__PROBLEM DESCRIPTION__: In the lines from the one containing "The width and" through the one containing "pdf-file-link: EFTA02212919.pdf is", inclusive, switch "location" to "position" and write those lines out again with nothing else changed. Omit the pictures.

Dataset records:
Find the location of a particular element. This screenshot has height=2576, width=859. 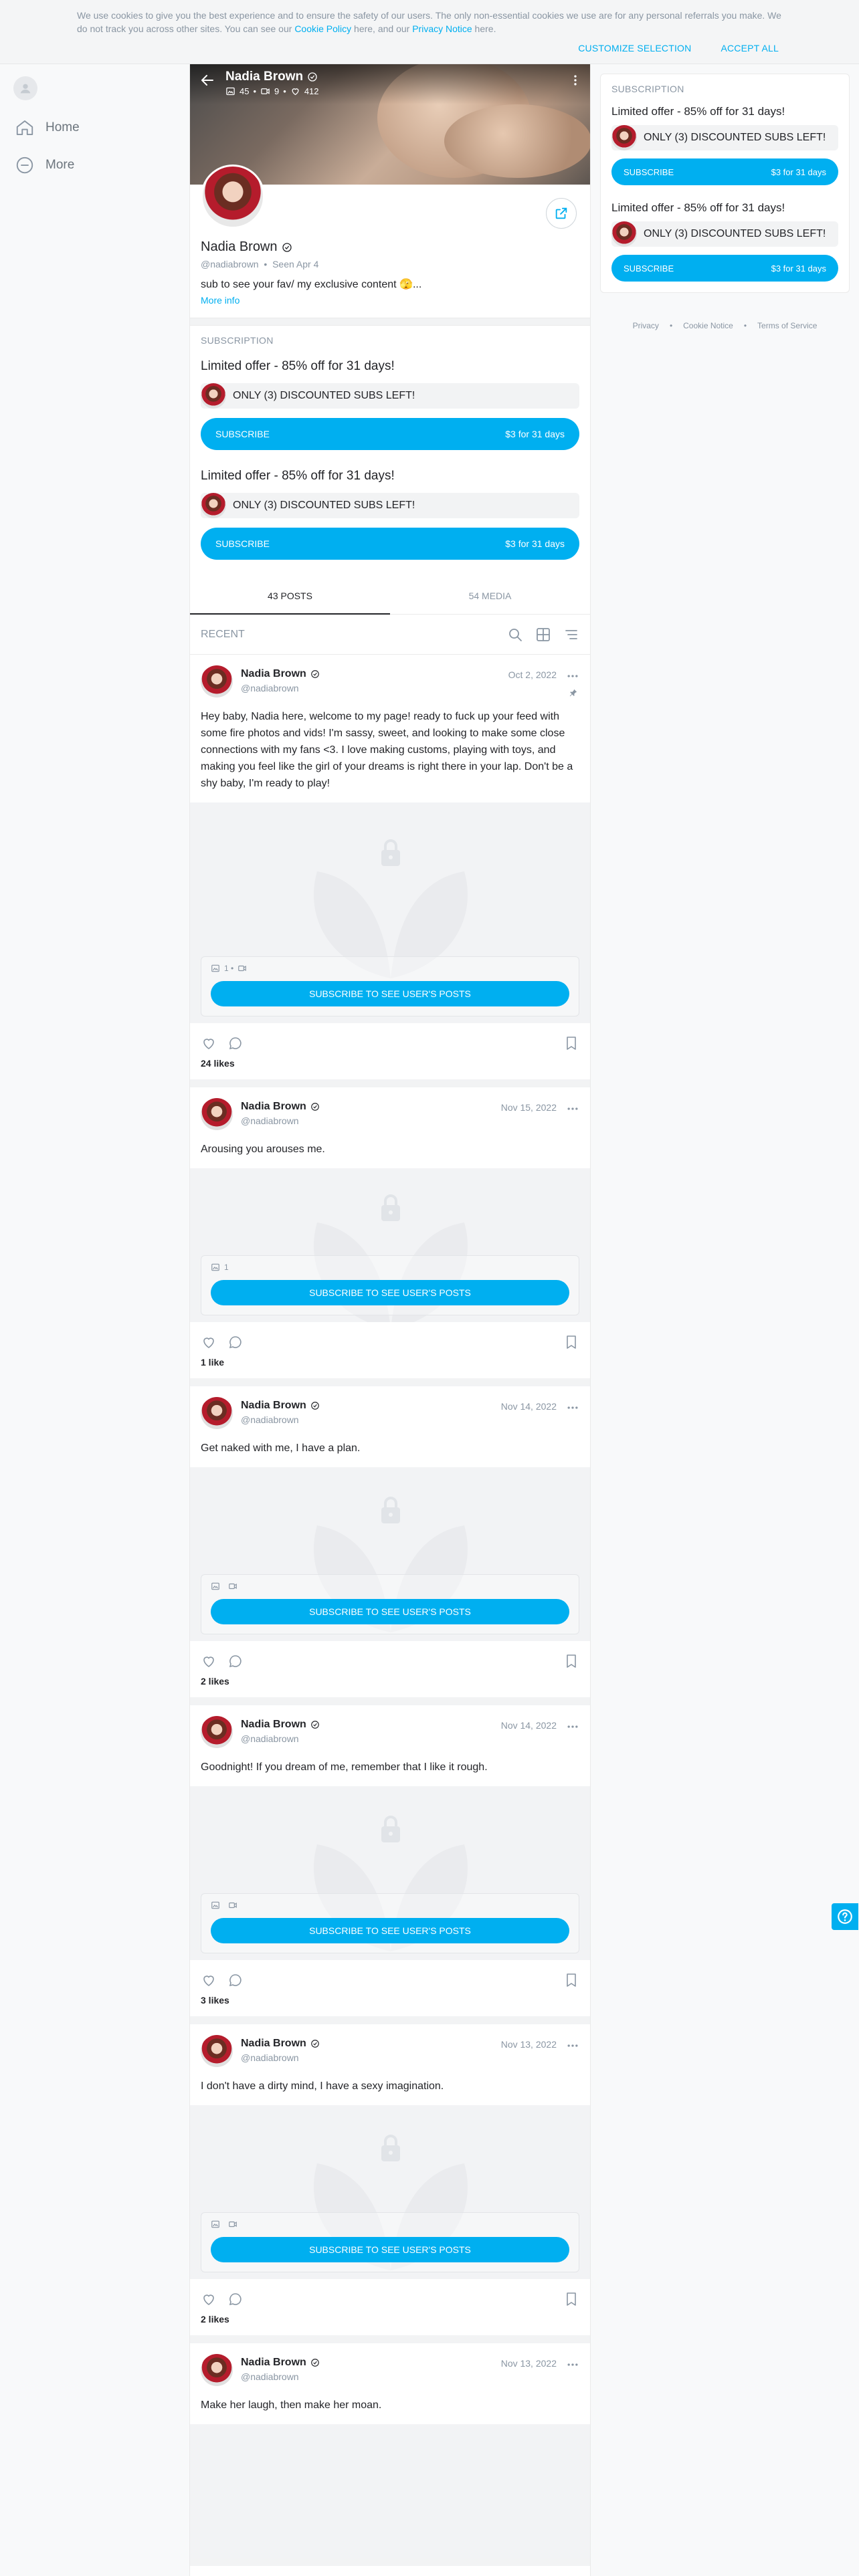

post-text: Arousing you arouses me. is located at coordinates (263, 1150).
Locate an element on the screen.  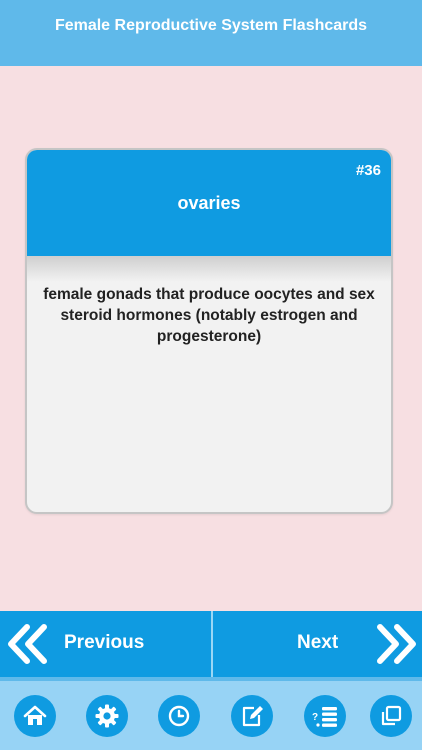
notes-button is located at coordinates (252, 716).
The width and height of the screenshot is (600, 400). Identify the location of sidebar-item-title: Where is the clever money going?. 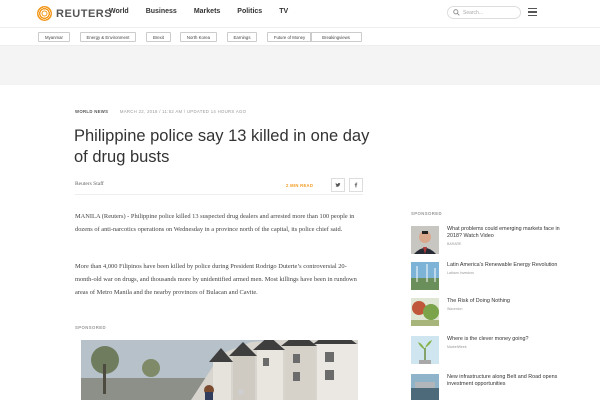
(488, 339).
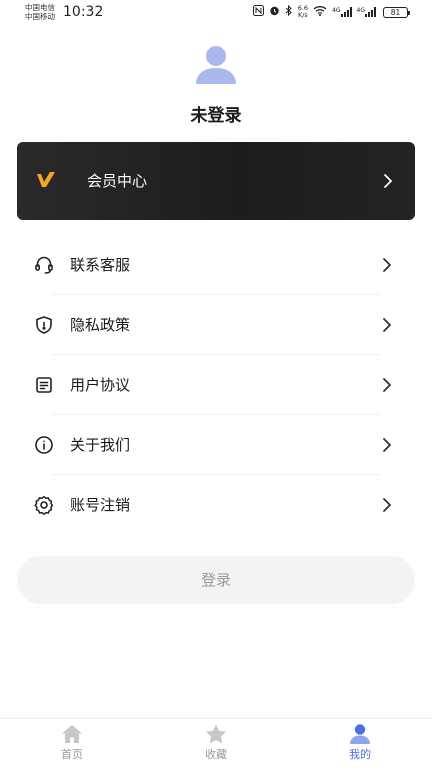 This screenshot has height=768, width=432. What do you see at coordinates (100, 445) in the screenshot?
I see `menu-item-label: 关于我们` at bounding box center [100, 445].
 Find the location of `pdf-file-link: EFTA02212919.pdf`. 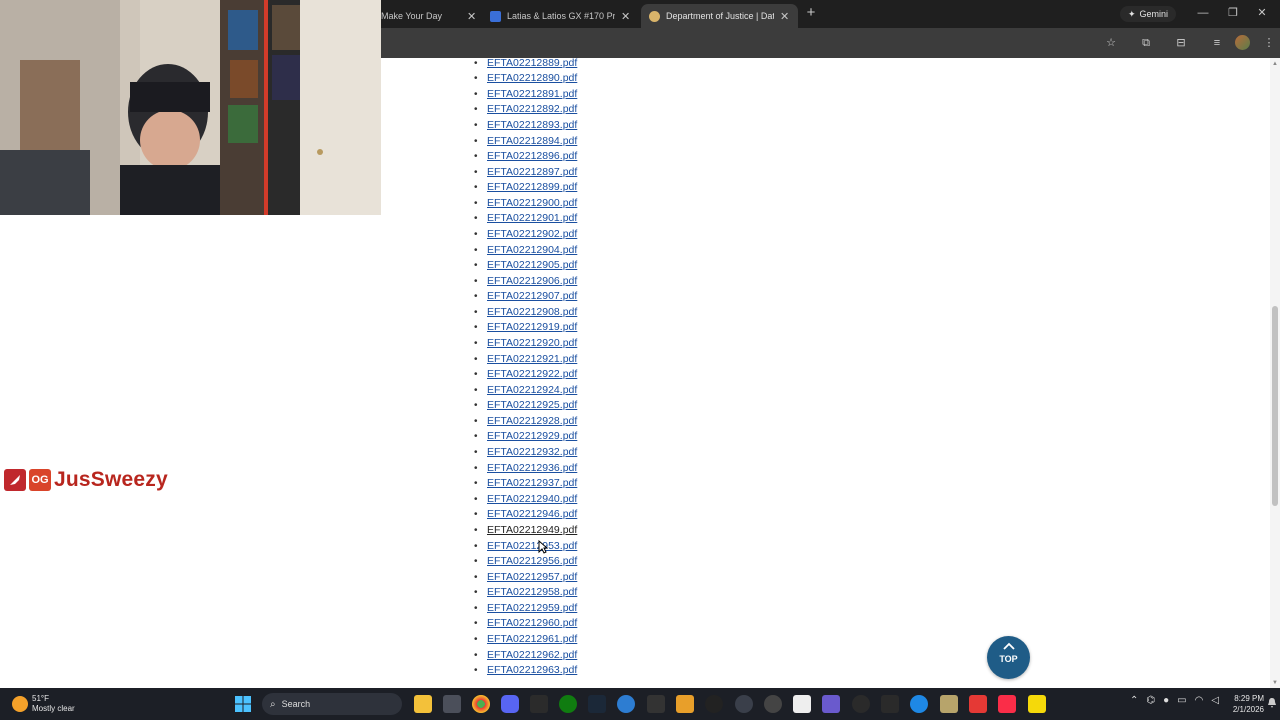

pdf-file-link: EFTA02212919.pdf is located at coordinates (532, 327).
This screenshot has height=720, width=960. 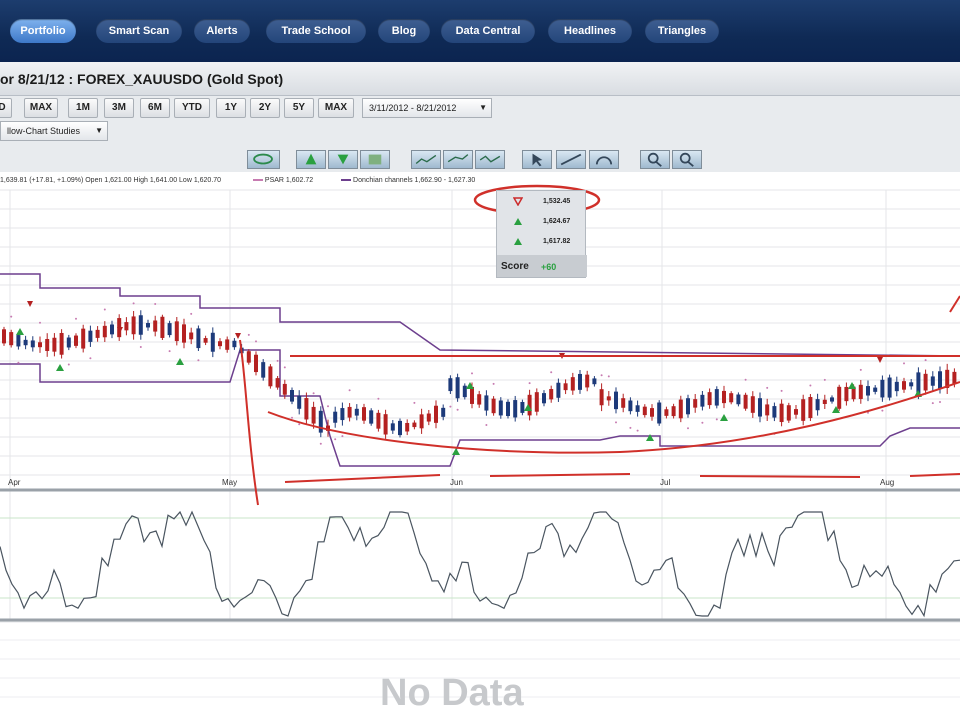 I want to click on signal-summary-box: 1,532.45 1,624.67 1,617.82 Score +60, so click(x=542, y=234).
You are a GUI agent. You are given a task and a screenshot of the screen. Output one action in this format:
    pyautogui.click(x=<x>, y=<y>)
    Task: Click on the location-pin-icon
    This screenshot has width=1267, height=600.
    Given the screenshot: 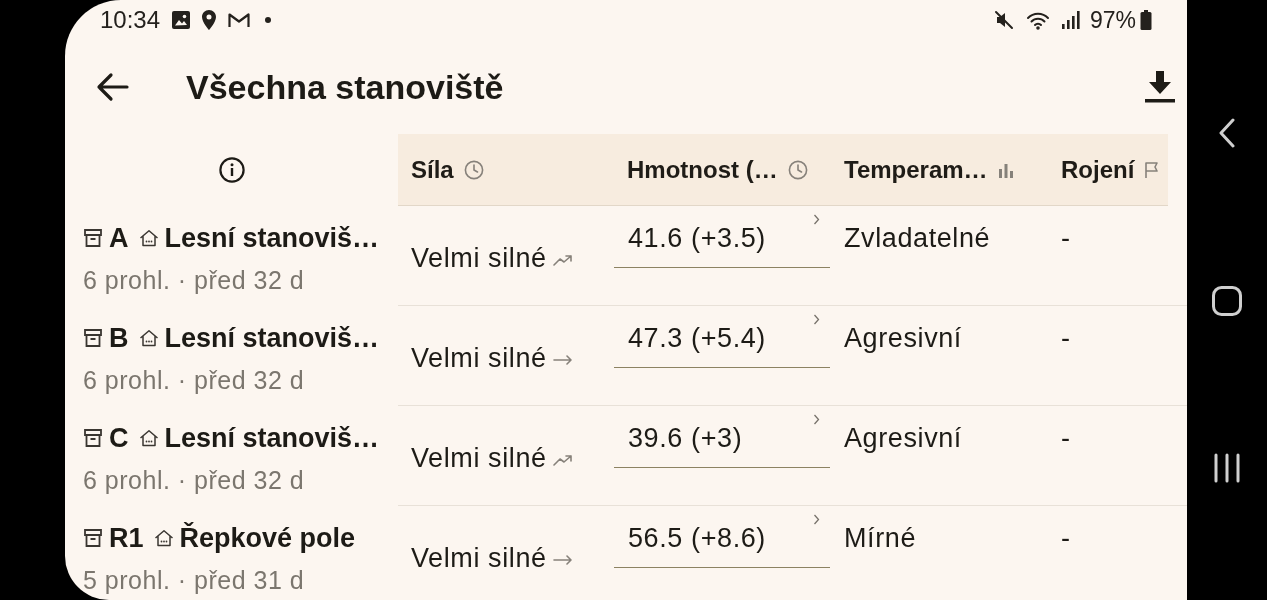 What is the action you would take?
    pyautogui.click(x=210, y=20)
    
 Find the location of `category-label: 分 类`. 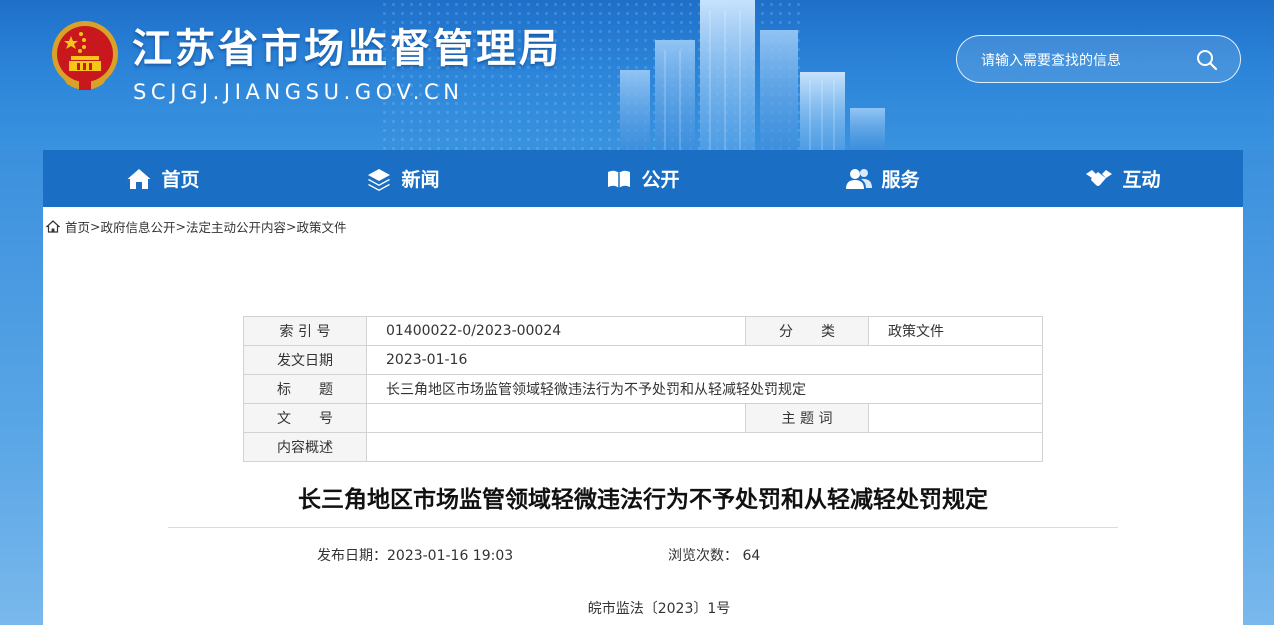

category-label: 分 类 is located at coordinates (807, 331).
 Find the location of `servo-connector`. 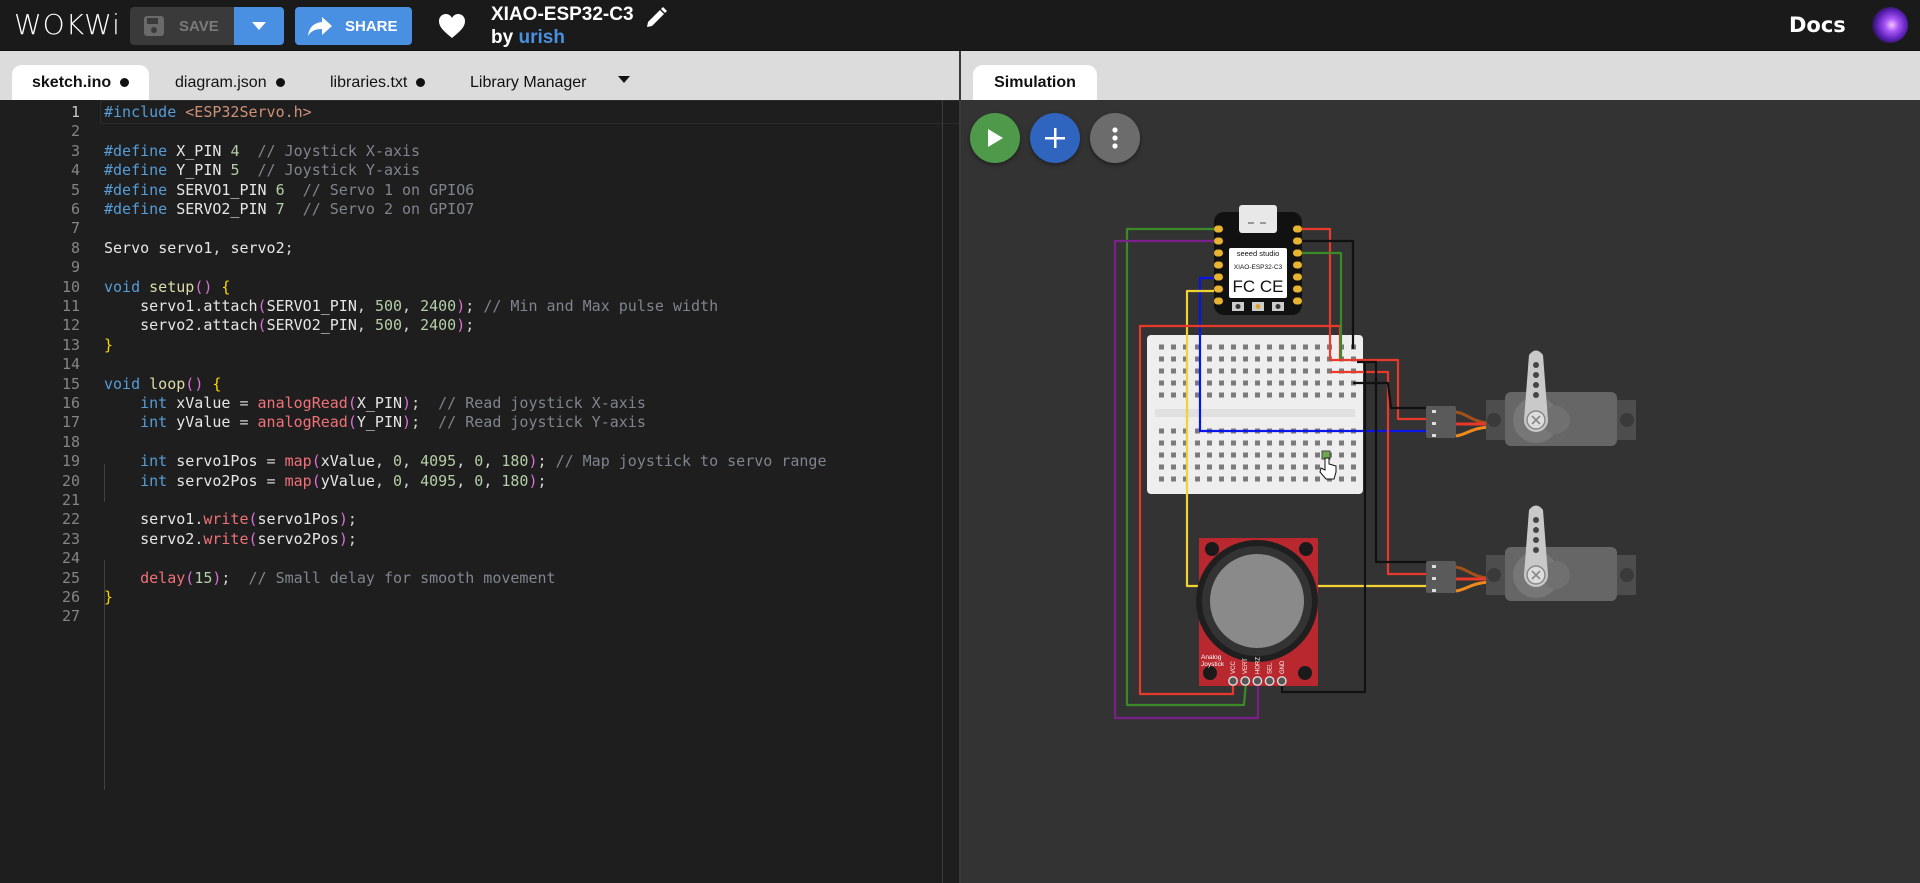

servo-connector is located at coordinates (1441, 577).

__RESPONSE AREA__:
The width and height of the screenshot is (600, 400). Identify the position of sidebar-item-title: Where is the clever money going?. 
(488, 339).
 This screenshot has height=768, width=432. What do you see at coordinates (100, 445) in the screenshot?
I see `menu-item-label: 关于我们` at bounding box center [100, 445].
 Find the position of `pdf-file-link: EFTA02212919.pdf`. 

pdf-file-link: EFTA02212919.pdf is located at coordinates (532, 327).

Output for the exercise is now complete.